Do we call this NuGarage? On “Burnfire,” Slovenian DJ/producer Umek blends two step and speed garage for a modern, bouncy take on two urban dance music styles. It sounds both classic and current at the same time. With those gated, stuttered vocal effects, it’s as if they are channelling an Armand Van Helden remix of Artful Dodger from 1997. Jay Colin’s toasting goes in a ragga/dancehall direction which fits perfectly with the track. “Burnfire” is quite a brilliant and fun track, and it stands out for being both really well-produced and sounding different than everything else that is out there right now.
There were two “Bounce” tracks that broke during the Winter Music Conference – not Melbourne bounce – but bouncy electro tracks which feature the word bounce as if to describe the way you dance to it. Showtek & Ookay unleashed “Bouncer,” which added a bit of trap and synth-pop with the commanding chant to “Let Me See You Bounce.” While not sounding exactly like “Ode to Oi” or “What’s Up Suckaz,” it is easy to identify “Bounce Generation” as a TJR track. Working with Italian “Raveology” duo Vinai, TJR spruces up his signature with the chant “everybody make it bounce,” a heavily-accented female voice saying “bass keeps pumping” (or at least that’s what it sounds like), and a dropout with a sick, rolling buildup. Crowd response is assured as “Bounce Generation” is as instant as a Deorro track – party music for big rooms and festivals that will rile people up to go crazy.

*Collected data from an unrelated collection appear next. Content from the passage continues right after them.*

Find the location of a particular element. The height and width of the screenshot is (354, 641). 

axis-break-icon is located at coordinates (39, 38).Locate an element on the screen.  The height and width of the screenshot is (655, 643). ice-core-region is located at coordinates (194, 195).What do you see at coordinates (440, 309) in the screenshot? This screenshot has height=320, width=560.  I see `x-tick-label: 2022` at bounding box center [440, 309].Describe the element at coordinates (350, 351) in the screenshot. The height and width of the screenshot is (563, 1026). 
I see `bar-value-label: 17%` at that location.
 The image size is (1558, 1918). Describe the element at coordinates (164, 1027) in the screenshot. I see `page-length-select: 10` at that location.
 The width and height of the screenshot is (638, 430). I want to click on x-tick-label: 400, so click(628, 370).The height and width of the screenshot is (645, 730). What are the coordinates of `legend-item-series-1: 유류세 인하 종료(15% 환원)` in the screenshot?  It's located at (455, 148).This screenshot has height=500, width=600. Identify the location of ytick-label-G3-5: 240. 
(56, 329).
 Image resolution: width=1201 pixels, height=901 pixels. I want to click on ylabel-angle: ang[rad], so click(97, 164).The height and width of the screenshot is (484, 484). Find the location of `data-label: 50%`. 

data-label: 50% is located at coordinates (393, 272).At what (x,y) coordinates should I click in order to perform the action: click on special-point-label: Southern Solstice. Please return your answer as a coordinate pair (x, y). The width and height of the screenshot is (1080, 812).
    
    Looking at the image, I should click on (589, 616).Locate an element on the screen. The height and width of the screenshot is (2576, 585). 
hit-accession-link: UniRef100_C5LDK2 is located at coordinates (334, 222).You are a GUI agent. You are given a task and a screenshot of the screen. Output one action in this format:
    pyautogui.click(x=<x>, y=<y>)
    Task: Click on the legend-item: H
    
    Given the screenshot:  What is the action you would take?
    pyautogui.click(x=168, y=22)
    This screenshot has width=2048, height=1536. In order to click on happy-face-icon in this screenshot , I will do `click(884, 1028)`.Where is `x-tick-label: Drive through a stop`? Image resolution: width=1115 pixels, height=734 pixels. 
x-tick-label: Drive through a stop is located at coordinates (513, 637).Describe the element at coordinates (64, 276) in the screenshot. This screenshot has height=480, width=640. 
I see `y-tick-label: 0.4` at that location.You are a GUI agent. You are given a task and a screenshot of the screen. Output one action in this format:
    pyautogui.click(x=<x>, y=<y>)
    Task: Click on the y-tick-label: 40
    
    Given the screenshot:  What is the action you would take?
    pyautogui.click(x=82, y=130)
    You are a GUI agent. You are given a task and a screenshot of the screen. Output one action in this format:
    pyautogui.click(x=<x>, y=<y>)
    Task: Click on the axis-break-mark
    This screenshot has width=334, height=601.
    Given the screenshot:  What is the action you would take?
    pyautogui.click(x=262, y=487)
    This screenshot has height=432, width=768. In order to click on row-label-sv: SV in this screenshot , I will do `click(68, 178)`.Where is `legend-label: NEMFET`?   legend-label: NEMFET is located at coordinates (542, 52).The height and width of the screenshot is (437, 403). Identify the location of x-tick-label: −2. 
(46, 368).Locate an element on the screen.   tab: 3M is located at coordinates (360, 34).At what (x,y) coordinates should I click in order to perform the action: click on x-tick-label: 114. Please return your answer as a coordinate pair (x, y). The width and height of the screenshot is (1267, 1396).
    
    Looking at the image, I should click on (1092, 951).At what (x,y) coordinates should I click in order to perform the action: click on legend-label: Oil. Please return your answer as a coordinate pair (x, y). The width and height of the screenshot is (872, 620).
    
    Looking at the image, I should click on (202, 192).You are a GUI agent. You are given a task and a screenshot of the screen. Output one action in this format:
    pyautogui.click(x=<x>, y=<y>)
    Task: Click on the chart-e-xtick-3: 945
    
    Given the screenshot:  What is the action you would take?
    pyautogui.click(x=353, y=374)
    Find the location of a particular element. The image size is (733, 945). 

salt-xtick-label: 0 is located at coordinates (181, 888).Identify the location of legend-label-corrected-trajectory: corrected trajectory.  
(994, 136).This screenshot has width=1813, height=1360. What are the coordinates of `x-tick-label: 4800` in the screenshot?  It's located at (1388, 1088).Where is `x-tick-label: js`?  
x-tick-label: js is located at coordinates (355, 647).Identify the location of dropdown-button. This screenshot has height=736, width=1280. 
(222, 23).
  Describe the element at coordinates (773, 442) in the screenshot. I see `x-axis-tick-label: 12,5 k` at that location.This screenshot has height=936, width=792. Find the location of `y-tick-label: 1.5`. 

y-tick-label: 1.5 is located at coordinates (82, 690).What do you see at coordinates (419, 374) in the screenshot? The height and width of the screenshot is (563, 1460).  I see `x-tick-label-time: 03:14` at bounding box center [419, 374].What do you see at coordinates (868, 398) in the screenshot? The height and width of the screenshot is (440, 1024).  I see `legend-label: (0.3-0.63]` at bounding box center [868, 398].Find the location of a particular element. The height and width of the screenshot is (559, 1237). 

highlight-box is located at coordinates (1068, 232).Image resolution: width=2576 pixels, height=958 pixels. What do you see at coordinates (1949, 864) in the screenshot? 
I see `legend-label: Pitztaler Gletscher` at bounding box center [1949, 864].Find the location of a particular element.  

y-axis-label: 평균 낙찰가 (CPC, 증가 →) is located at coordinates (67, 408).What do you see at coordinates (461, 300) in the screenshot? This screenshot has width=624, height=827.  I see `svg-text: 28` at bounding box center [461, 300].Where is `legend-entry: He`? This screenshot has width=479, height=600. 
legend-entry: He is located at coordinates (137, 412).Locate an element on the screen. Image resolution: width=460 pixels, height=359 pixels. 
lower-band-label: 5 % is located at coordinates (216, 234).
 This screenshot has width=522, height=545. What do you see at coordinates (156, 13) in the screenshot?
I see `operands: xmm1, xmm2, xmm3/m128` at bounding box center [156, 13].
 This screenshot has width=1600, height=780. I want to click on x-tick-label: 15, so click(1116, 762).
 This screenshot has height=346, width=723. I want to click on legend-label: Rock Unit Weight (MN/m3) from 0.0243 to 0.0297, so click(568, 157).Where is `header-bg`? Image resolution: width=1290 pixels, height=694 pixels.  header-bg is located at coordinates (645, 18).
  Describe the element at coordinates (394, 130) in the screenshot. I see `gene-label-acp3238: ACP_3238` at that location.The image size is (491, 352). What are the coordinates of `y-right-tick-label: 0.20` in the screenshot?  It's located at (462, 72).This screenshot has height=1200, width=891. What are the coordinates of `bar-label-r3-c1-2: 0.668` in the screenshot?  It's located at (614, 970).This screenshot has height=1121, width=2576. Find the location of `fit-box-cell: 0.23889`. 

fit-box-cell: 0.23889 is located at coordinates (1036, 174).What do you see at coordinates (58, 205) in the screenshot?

Yeah, it’s that track. The one that everyone was trying to figure who the producer was. My money was on DVBBS & Bourgeous but it ends up being the “mysterious” KSHMR. Not much is known about “him,” aside from his fear of vowels and love of extinct sharks, since the Instagram is private (though there are over 3000 followers with no posts) and his Facebook/Twitter accounts have just been started. Makes you think that KSHMR is probably a pseudonym, with the person to be unveiled at Spinnin’ Session in Miami (for which this song is the soundtrack of the teaser). Back to the track, it’s a big crowd pleaser with “Tsunami”-esque triplet rolls and a classic musical-vibed breakdown. That may sound strange in print, but it really works as a scary and dark, yet enchanting big room track. Keep an eye on this track as it will no doubt explode into something bigger by the time WMC gets here.